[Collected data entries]
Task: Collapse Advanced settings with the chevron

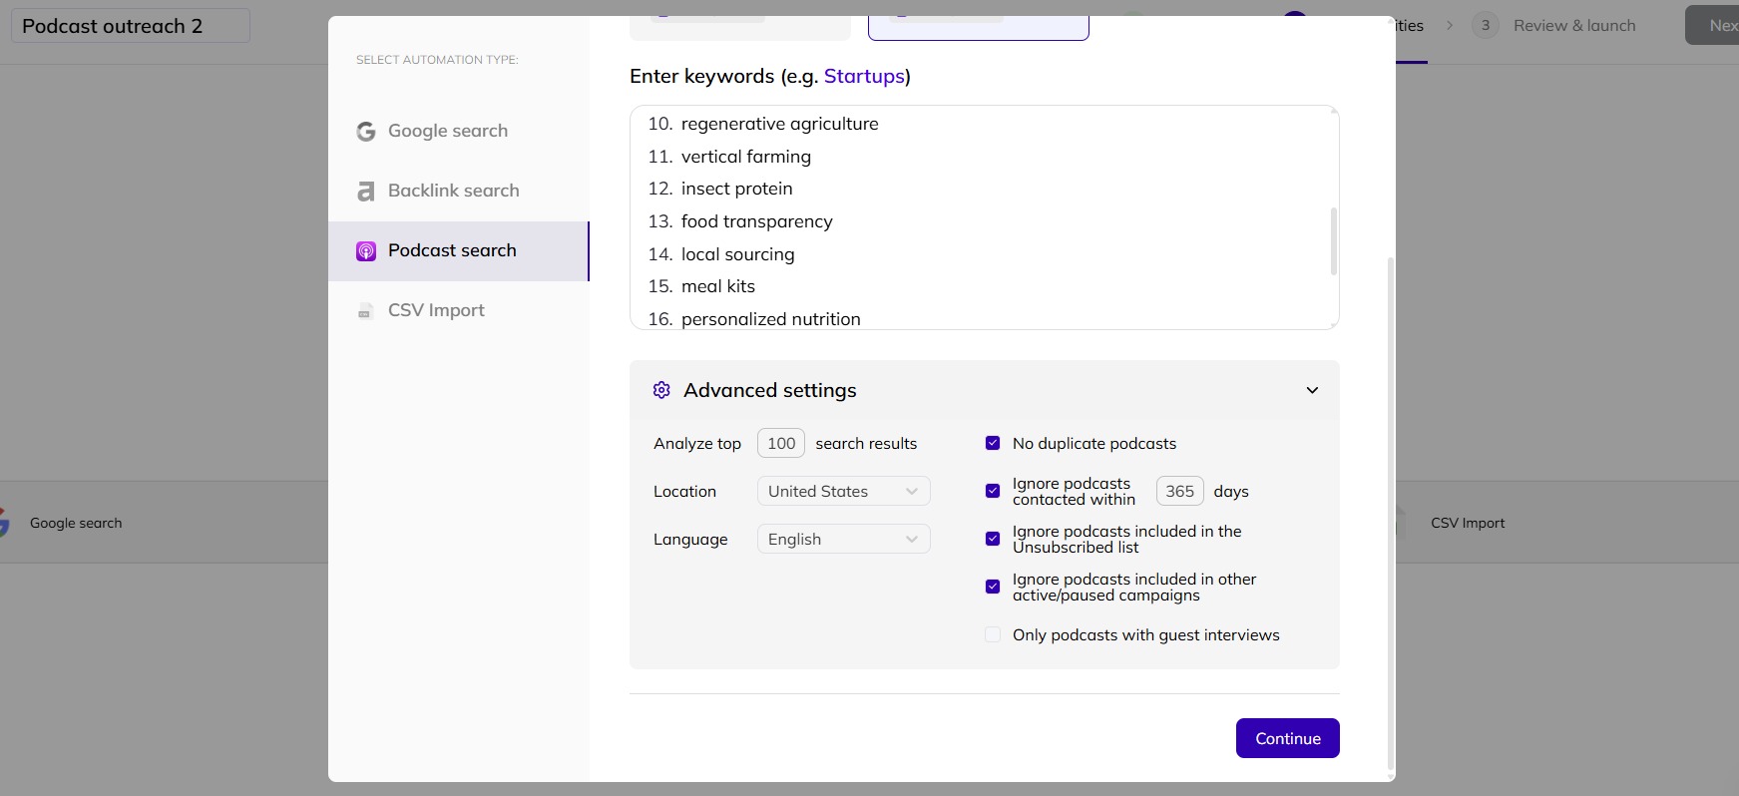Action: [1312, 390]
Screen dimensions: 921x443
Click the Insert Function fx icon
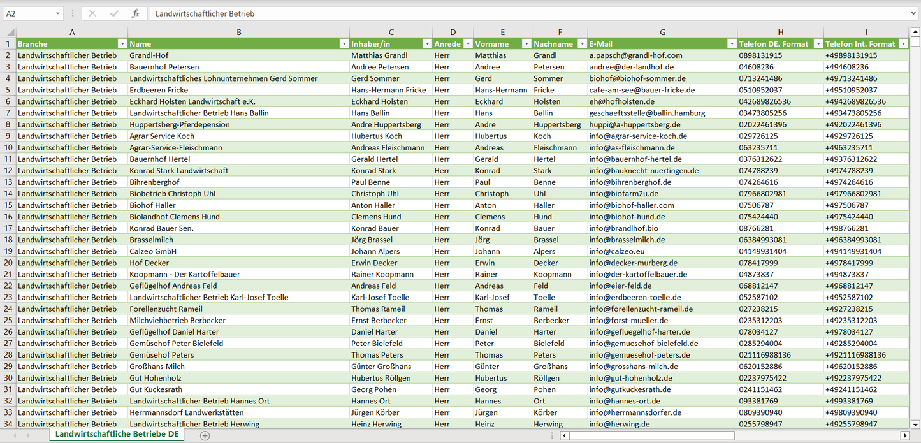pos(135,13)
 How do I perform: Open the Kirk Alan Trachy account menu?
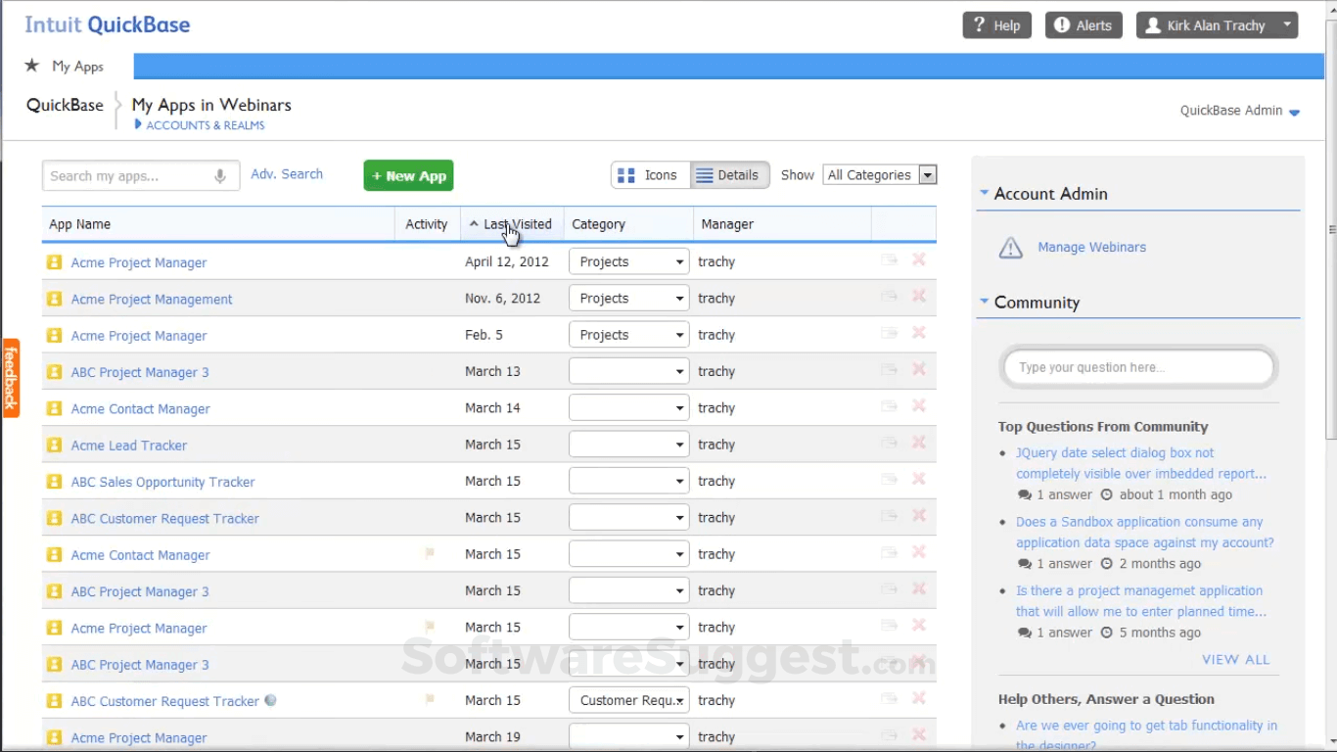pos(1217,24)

- **YOUR TASK**: Copy exactly, and copy nothing else: the lines from the one containing "Screen dimensions: 921x443" through the end of the data, both ends included, with pictures left out.

- **ANSWER BOX**:
Screen dimensions: 921x443
Click the Insert Function fx icon
pos(135,13)
 How do I perform: Open the Kirk Alan Trachy account menu?
pos(1217,24)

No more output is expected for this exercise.